● SECTION DU DOCUMENT
•••••
Menashé habite et travaille dans le quartier juif ultra orthodoxe de Brooklyn.

Modeste employé dans une épicerie, il a du mal à joindre les deux bouts. Cependant, après la mort de sa femme, il souhaite récupérer son fils d’une dizaine d’années qui lui a été retiré et qu’on a provisoirement confié à des parents proches.

Car, en tant que veuf, la tradition hassidique lui interdit d’élever seul son enfant.

Il lui faudrait accepter les propositions d’une marieuse pour prendre une autre épouse mais pour l’instant, un remariage n’est pas dans ses projets.

Lorsque le grand rabbin lui accorde une dérogation et l’autorise à prendre son enfant une semaine avec lui, c’est pour Menashé l’occasion de prouver qu’il peut être un père dans le respect des règles de sa communauté.

Joshua Weinstein vient du documentaire et l’univers hassidique l’intéressait.

Le film qu’il allait entreprendre sur le sujet était une façon de comprendre le microcosme hassidique et pour cela, il approcha le milieu en allant dans les cafés, en s’associant aux prières et en se confondant dans le décor avant d’expliquer aux responsables de la communauté le projet cinéma qu’il avait en tête.

Le refus de la communauté de se prêter à un tournage a failli mettre le projet en péril.

C’est alors que par l’intermédiaire d’un ami qui avait réussi à faire des vidéos et des clips musicaux au sein de la communauté, Joshua Weinstein est amené à faire la connaissance de Menashé.

C’était un personnage qui était commis épicier et qui faisait des animations dans les fêtes religieuses, mariages et bar-mitsva. Quelqu’un à qui tout le monde trouvait des dispositions chapelinesques mais qui, tout en étant très drôle, semblait porter en lui les marques d’une grande douleur.

Menashé a fini par se confier et à raconter à Joshua Weinstein son histoire : la mort de son épouse, la perte de la garde de son fils et son désarroi de père.
•••••
● CONSIGNES
**a.** Selon le texte sur Menashé, qu'est-ce que la tradition hassidique lui interdit en tant que veuf ?
**b.** Poursuivez le texte sur Menashé après sa dernière phrase.

[Entrées de pointage sur documents et captures d'écran]
•••••
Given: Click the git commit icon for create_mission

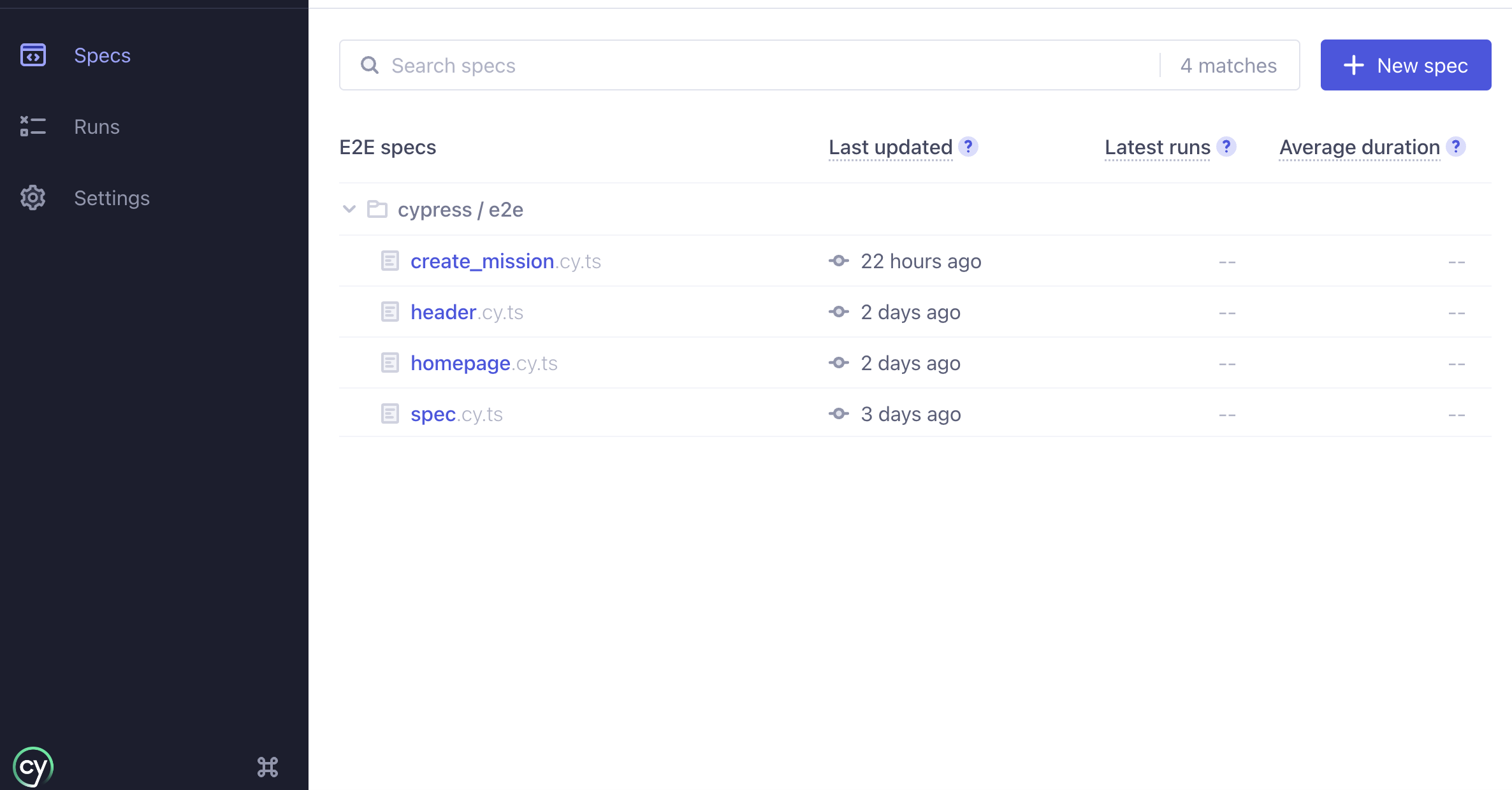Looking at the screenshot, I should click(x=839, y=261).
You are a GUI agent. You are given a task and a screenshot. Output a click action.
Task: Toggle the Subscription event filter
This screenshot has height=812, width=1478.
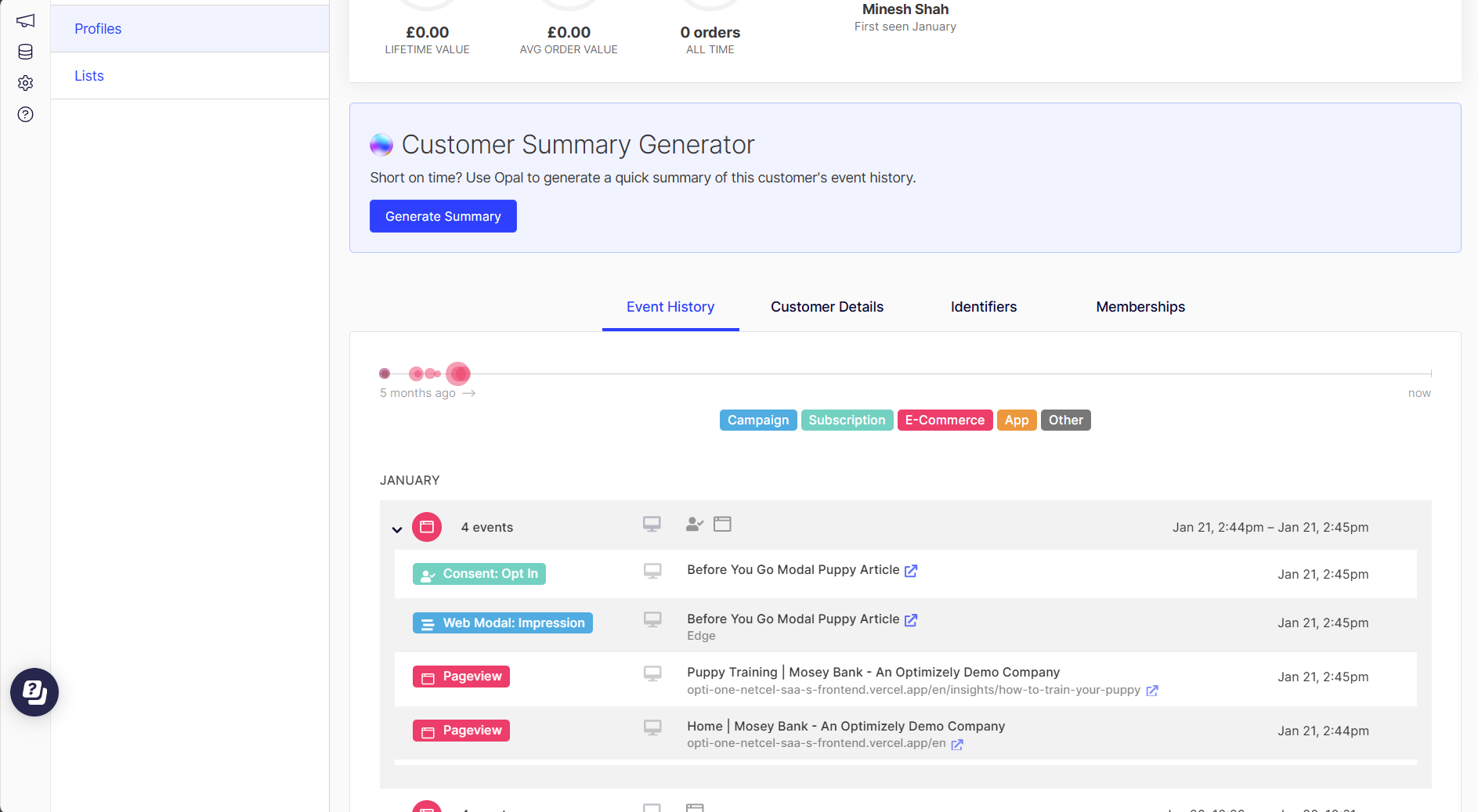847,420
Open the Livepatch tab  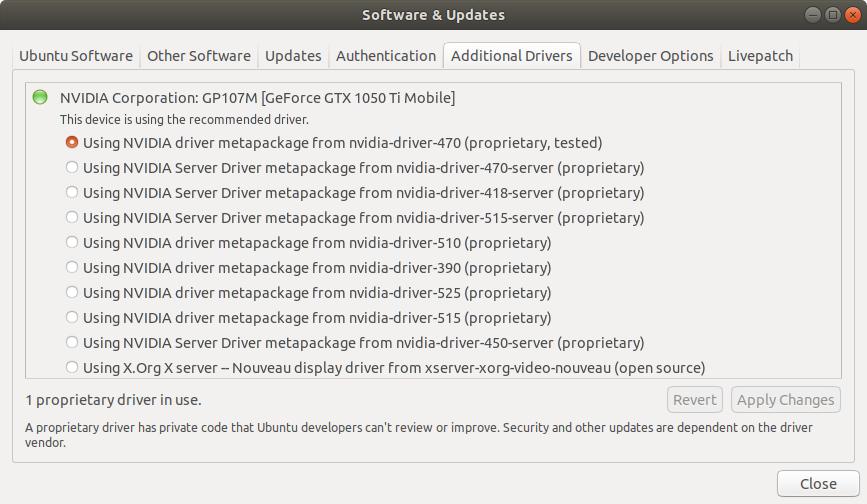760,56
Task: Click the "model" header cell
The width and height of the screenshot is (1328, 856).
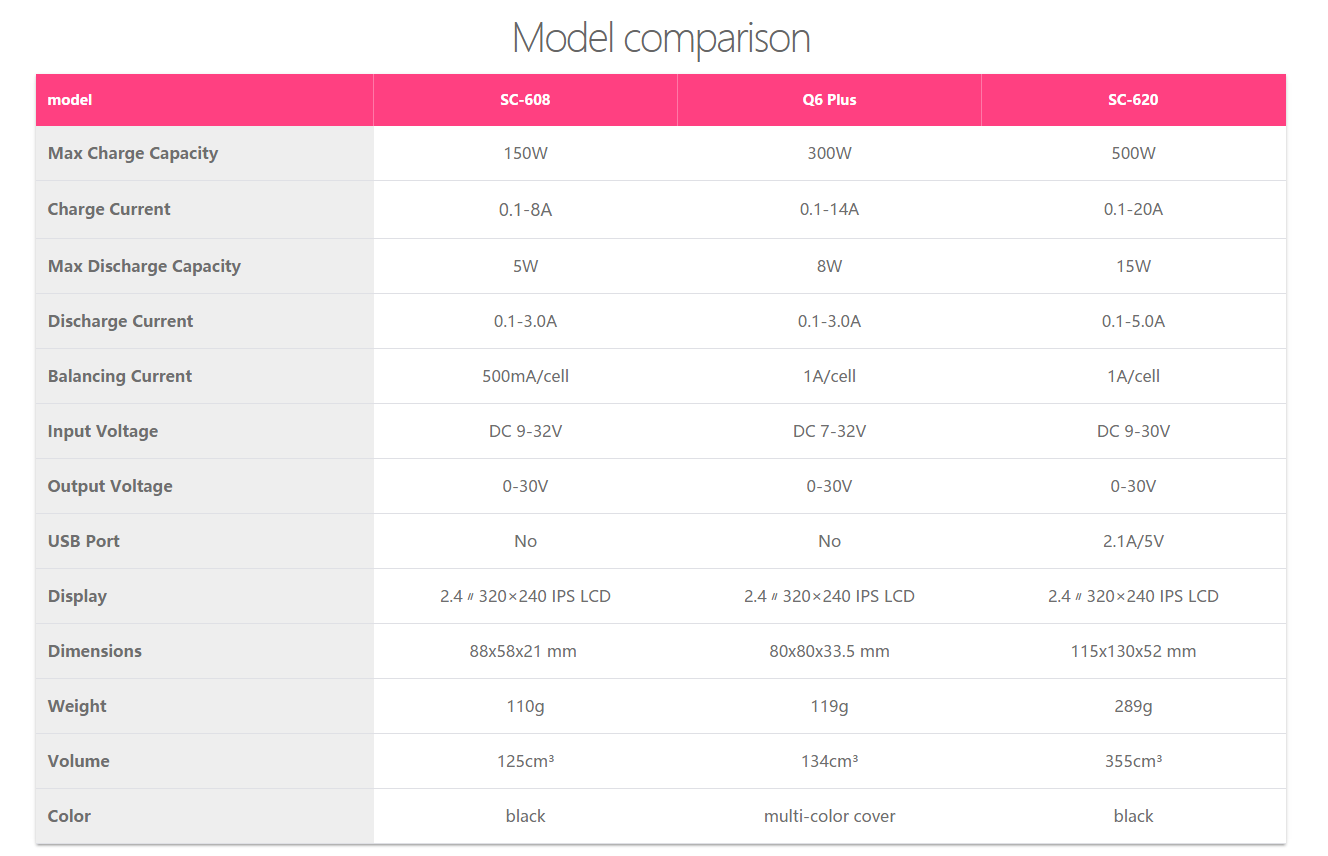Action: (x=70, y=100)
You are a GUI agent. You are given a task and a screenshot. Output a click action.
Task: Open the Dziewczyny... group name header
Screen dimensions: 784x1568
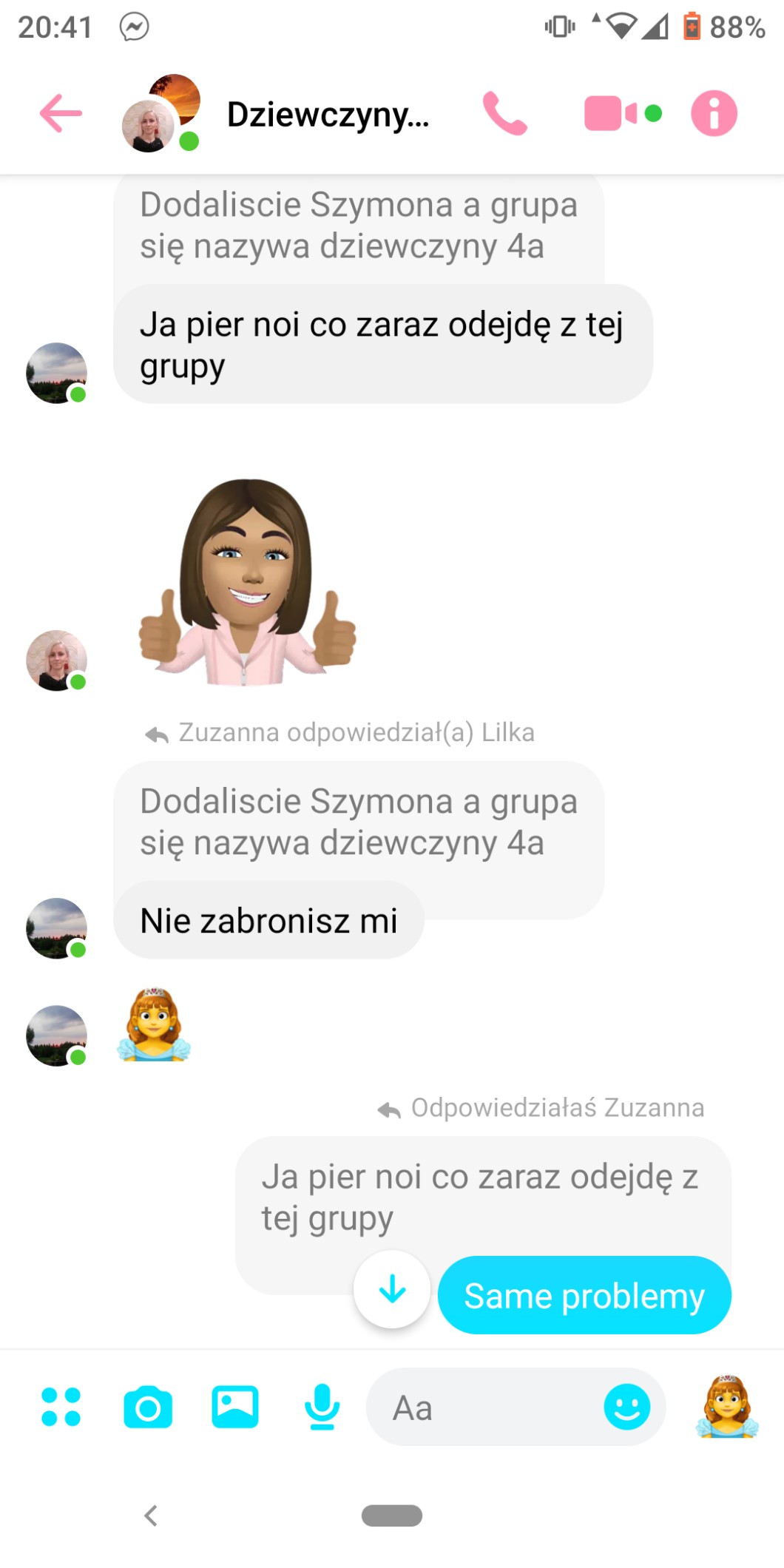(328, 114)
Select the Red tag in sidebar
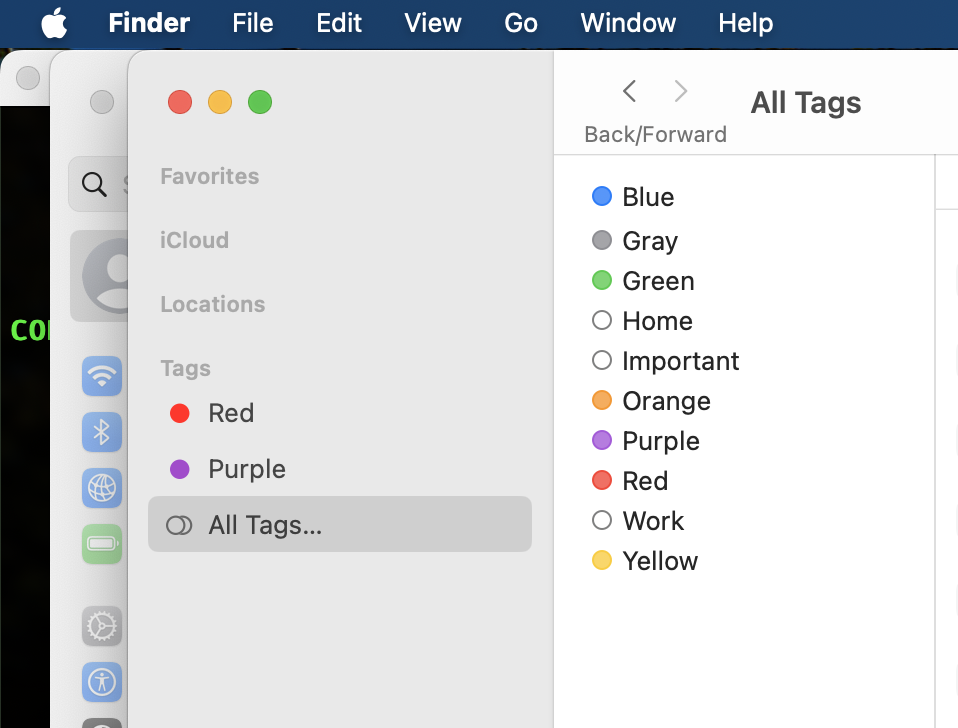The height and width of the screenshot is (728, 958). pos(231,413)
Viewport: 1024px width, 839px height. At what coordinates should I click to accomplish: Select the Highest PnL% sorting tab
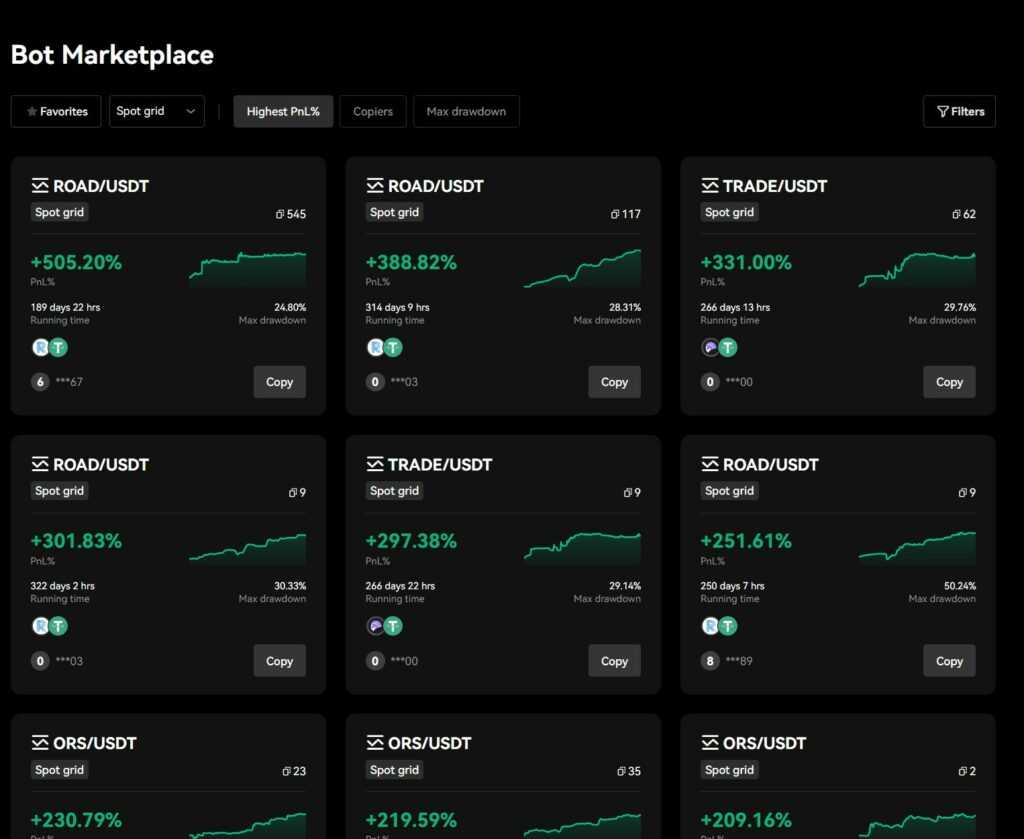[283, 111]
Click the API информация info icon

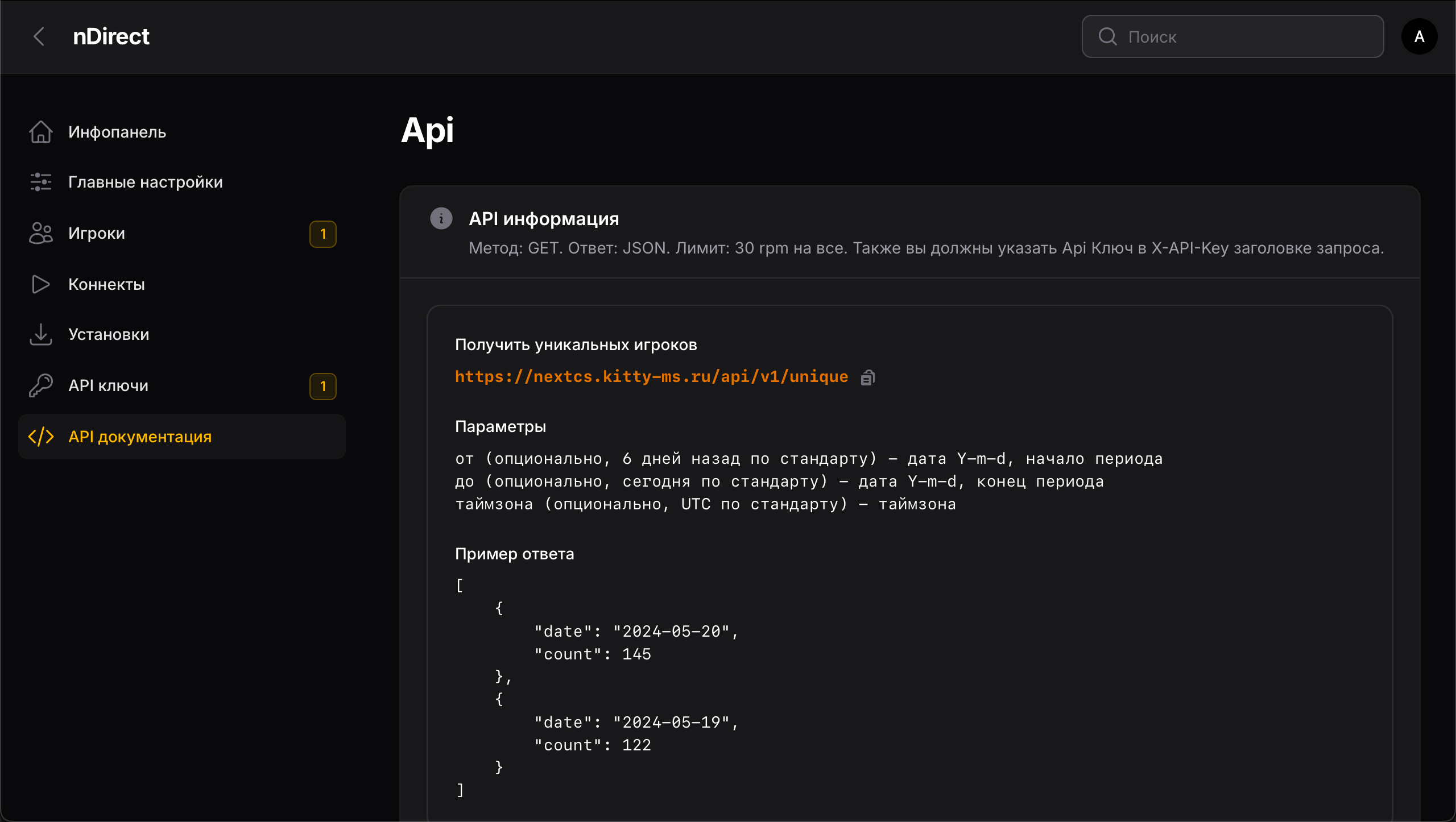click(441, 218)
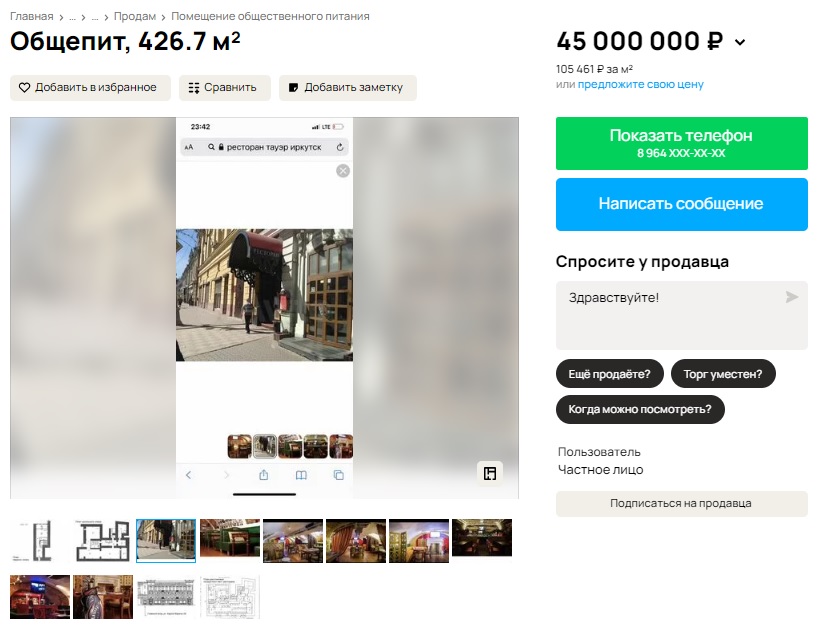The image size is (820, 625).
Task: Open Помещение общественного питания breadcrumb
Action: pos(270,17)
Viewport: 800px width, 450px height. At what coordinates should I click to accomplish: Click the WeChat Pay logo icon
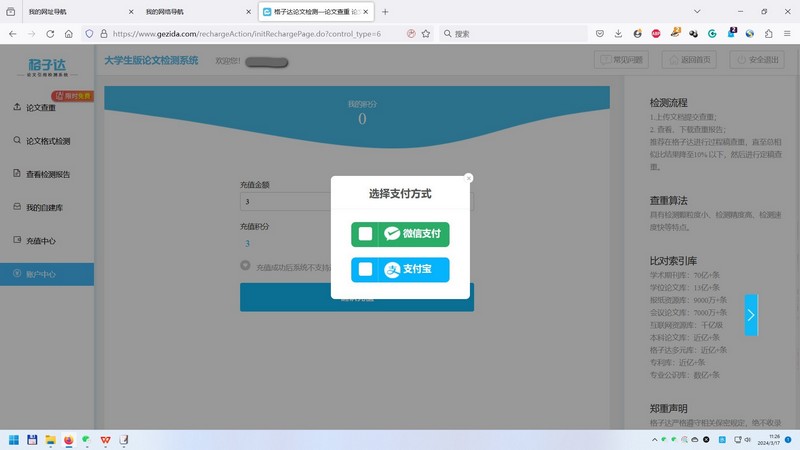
•••••
● RÉPONSES PAR CONSIGNE
**a.** Elle lui interdit d'élever seul son enfant.

**b.**
Le réalisateur est parti de sa propre histoire, de son émotion pour construire la dramaturgie de son film et il a conservé à Menashé la charge pathétique de son personnage en même temps que le potentiel burlesque qu’il portait en lui naturellement.

La façon qu’a le réalisateur de filmer Menashé, son corps, sa façon de se mouvoir, de marcher, d’occuper l’espace avec sa rondeur, apporte une note burlesque aux scènes d’extérieur notamment, une espèce de candeur, de naïveté naturelle alors qu’on sait le personnage tout empreint de sa douleur de père dépossédé de son enfant.

Cinéma : Brooklin yiddish
Cinéma : Brooklin yiddish

Dans la toute première scène du film dans le quartier de Brooklyn où apparaissent de très nombreux juifs orthodoxes vaquant à leurs occupations, au moment où le personnage se détache de la masse des passants et que la caméra isole Manoshé, sans qu’on sache quoi que ce soit à son sujet, on sait que ce personnage est un homme solitaire aux prises avec des difficultés.

Joshua Weinstein a mis au centre de son récit un homme d’apparence débonnaire mais éprouvé par la vie. Il a su, au second plan de son film et sans s’attaquer aux travers du hassidisme, montrer accessoirement certaines faiblesses du système vis à vis des femmes, comme l’impossibilité de conduire une voiture, les abus de pouvoir, la femme reléguée à ses fonctions de mère ménagère.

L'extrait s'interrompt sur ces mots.